In quality management there is a saying: "Don't drive after drinking." It means any operation that may put quality at risk must be prohibited.
The relationship between accidents and drinking is this: drinking does not necessarily cause an accident, but it greatly raises the probability. When we investigate accident cases, the driver has often been drinking. Our countermeasure: if you've had a drink, you don't drive. So why isn't this rule obeyed? Because most people who drive after drinking don't crash — they form a fluke mentality.
Our quality management philosophy is: because traffic accidents caused by drinking have happened, we ban driving after drinking outright. That is the difference between the absoluteness of quality management and the contingency of an accident. In manufacturing we cannot rely on luck.
A case from the shop floor: a rigid-flex PCB required coverlay film, so we used laser cutting on the coverlay. The laser process produces carbide residue. Because this residue settled between the PCB traces, we saw short-circuit defects.
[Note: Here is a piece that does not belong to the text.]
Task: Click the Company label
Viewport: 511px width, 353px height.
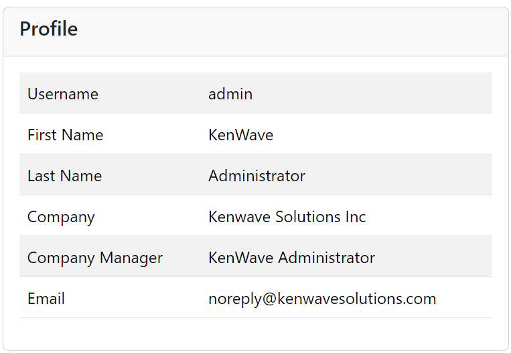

Investigation showed the order quantity was small, so the team took the convenient route of laser cutting. Laser cutting inevitably produces carbide; short circuits were therefore essentially inevitable.
Someone might argue that if we tune the laser energy to the optimal point the problem goes away. Although the probability of a short would then be very low, it still exists. From a quality management standpoint: as long as laser cutting is used, carbide will be produced, and shorts can follow.
Combining both points: no driving after drinking, no laser cutting of coverlay film.